Combining Data: ScoutX will not combine Personal Data received from the Customer with Personal Data received from other sources, except as explicitly permitted by the CCPA/CPRA (e.g., for anonymized/aggregated AI model improvement, subject to Customer opt-in/opt-out preferences).
4. Sub-processors
4.1. Authorization. Customer provides general authorization for ScoutX to engage third-party sub-processors (e.g., cloud hosting providers like AWS/GCP, specialized AI processing nodes) to fulfill its obligations.
4.2. Sub-processor Obligations. ScoutX shall enter into a written agreement with each sub-processor imposing data protection terms that require the sub-processor to protect the Personal Data to the same standard as required by this DPA. ScoutX remains fully liable for all obligations subcontracted to, and all acts and omissions of, the sub-processor.
5. Data Subject Rights
5.1. Customer Responsibility. As the Controller, the Customer is responsible for responding to inquiries and requests from Data Subjects (e.g., a visitor requesting a copy of video footage capturing their image, or requesting its deletion).
5.2. ScoutX Assistance. ScoutX shall, to the extent legally permitted, promptly notify the Customer if it receives a request directly from a Data Subject concerning the Customer's Personal Data. ScoutX will not respond directly to such a request without Customer's prior written consent, except to redirect the Data Subject to the Customer.

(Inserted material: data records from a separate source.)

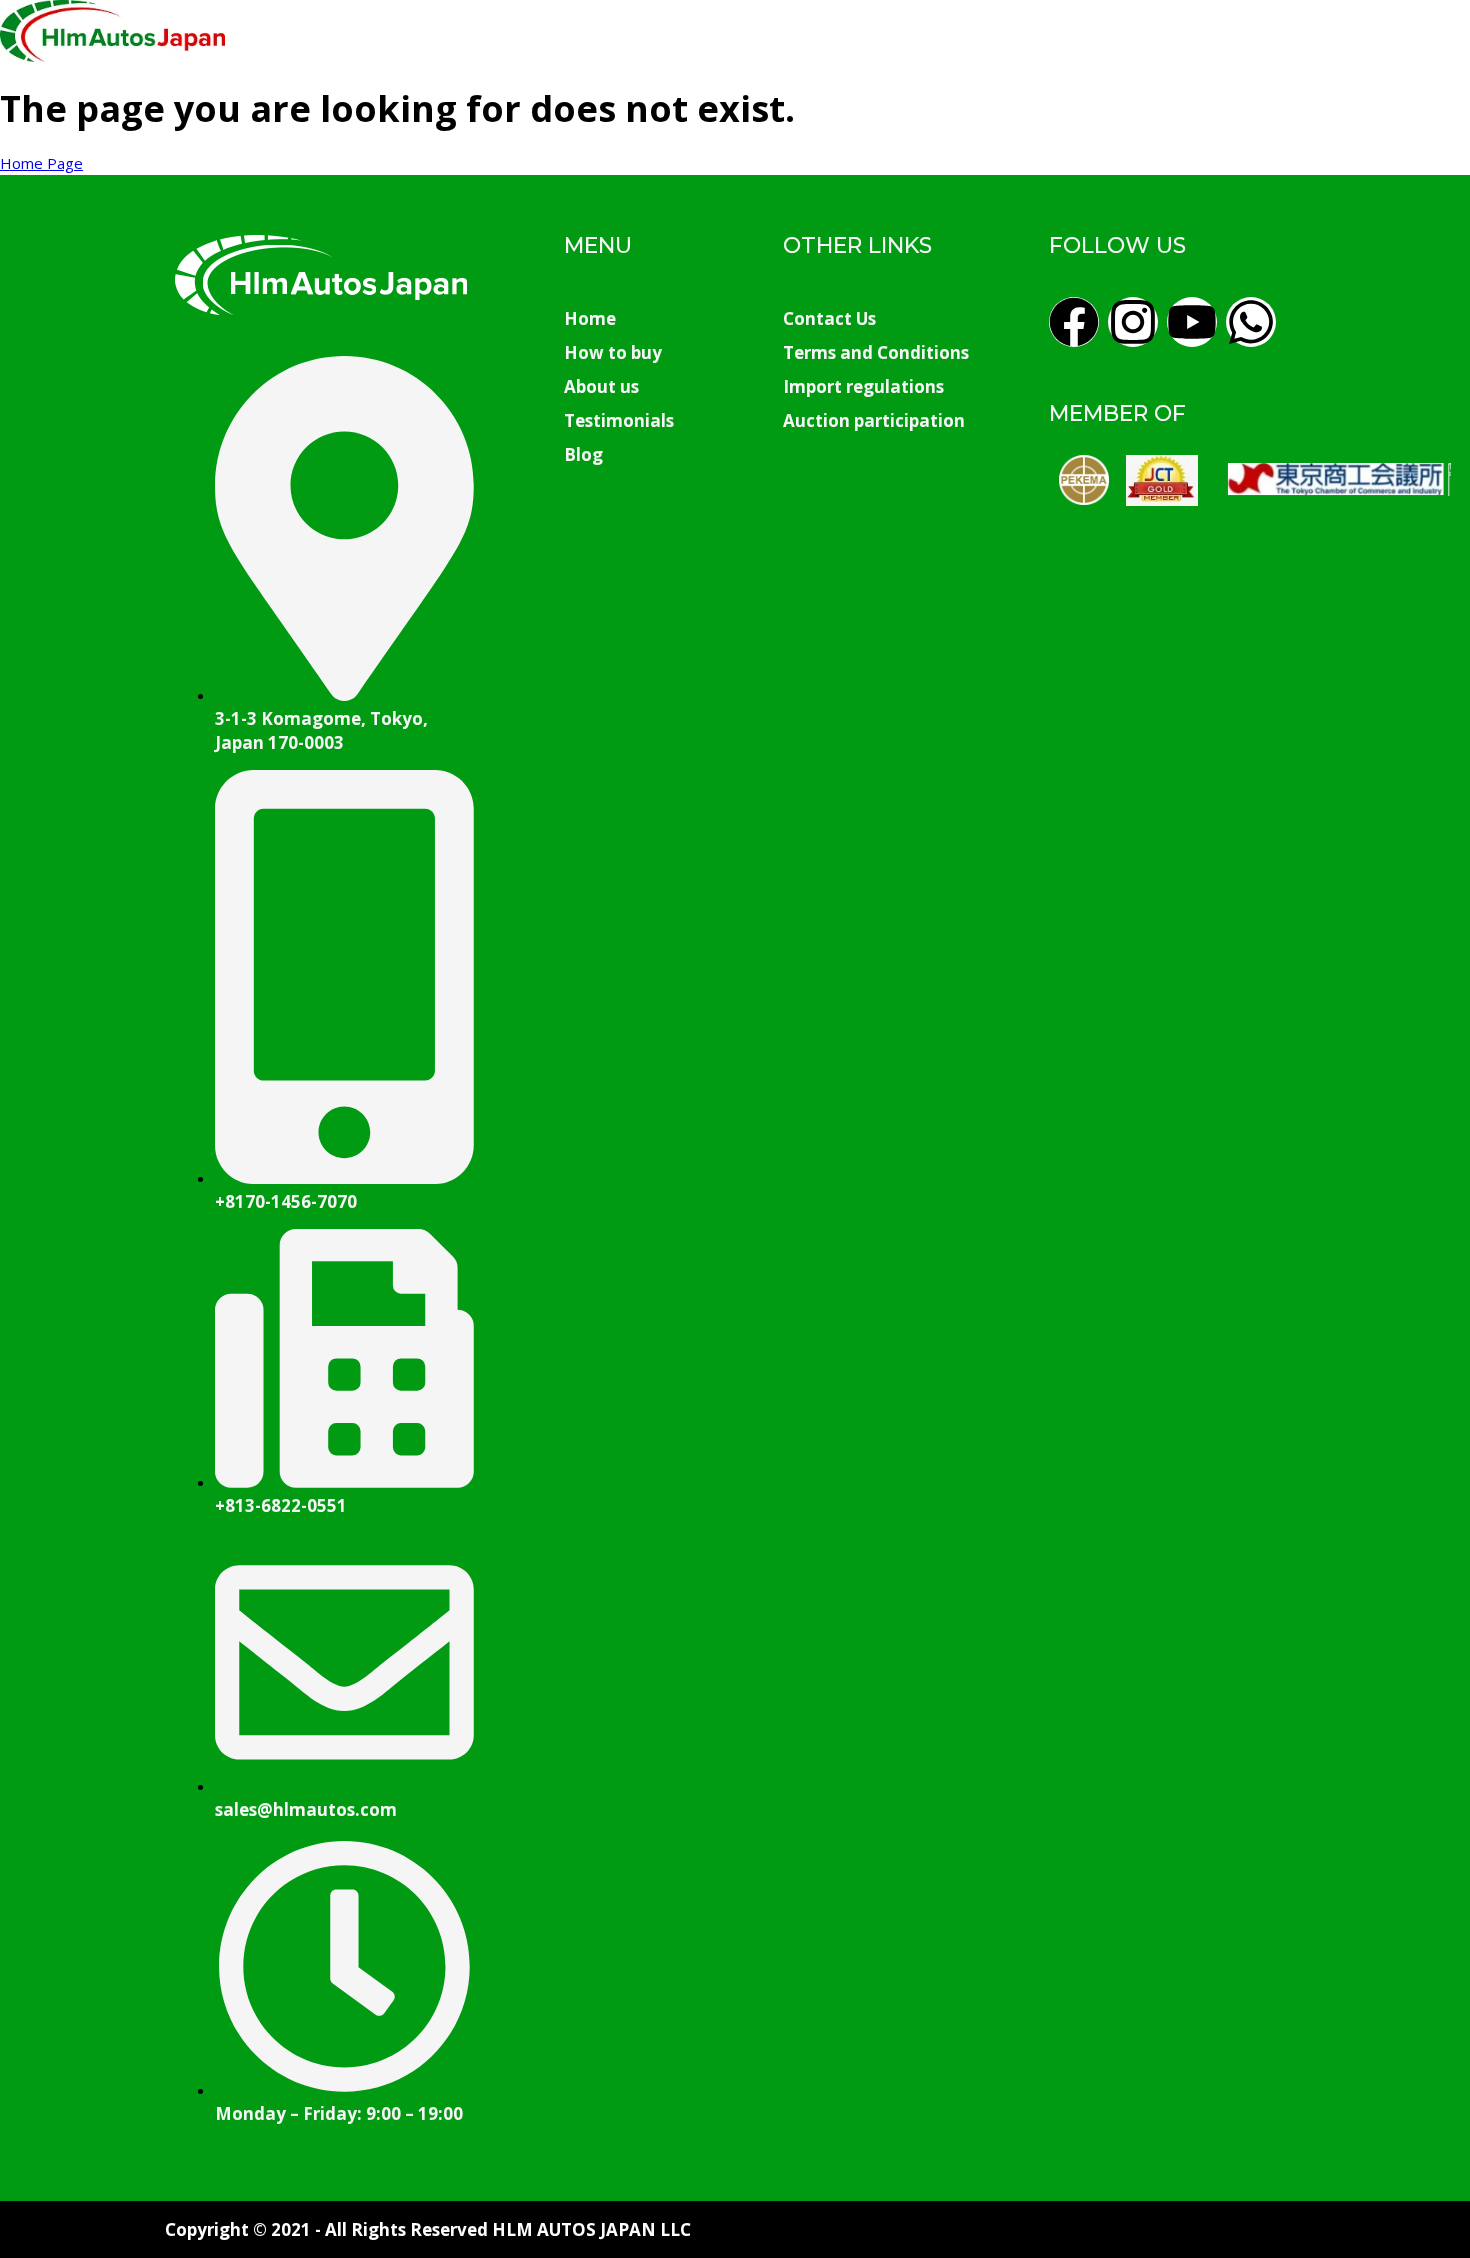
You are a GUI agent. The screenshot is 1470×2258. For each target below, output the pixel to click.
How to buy (613, 352)
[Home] (112, 56)
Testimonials (619, 420)
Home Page (41, 163)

5.3. Technical Support. ScoutX will provide Customer with the technical tools and App features reasonably necessary to delete, export, or restrict the processing of Personal Data to help Customer fulfill Data Subject requests.
6. Security and AI Processing
6.1. Security Measures. ScoutX shall implement and maintain appropriate technical and organizational measures designed to protect Personal Data against unauthorized or unlawful processing, accidental loss, destruction, or damage. This includes encryption of video feeds in transit and at rest.
6.2. AI and Machine Learning. Where Customer enables AI features (e.g., person or pet detection), ScoutX will process video/audio solely to deliver these real-time alerts. Customer acknowledges that machine learning features are automated and do not involve human review of un-anonymized footage unless explicitly requested by the Customer for technical support.
7. Law Enforcement Requests
If a law enforcement or government agency requests access to Customer’s Personal Data, ScoutX shall:
Attempt to redirect the agency to request the data directly from the Customer.
Promptly notify the Customer of the request, unless legally prohibited from doing so.
Reject the request unless legally compelled (e.g., by a valid subpoena or search warrant) or in the event of an imminent, verifiable emergency involving danger of death or serious physical injury.
8. Data Deletion and Return
Upon termination of the Agreement or expiration of the Customer's subscription tier, ScoutX shall delete all Customer Personal Data (including stored cloud footage) from its active systems in accordance with its standard retention schedules, unless applicable law requires continued storage.
9. Audits and Compliance
Upon reasonable written request by the Customer (no more than once annually), ScoutX will make available all information necessary to demonstrate compliance with this DPA, typically in the form of third-party security certifications (e.g., SOC 2, ISO 27001) or a detailed privacy questionnaire response, provided such disclosures do not compromise ScoutX's overall platform security or trade secrets.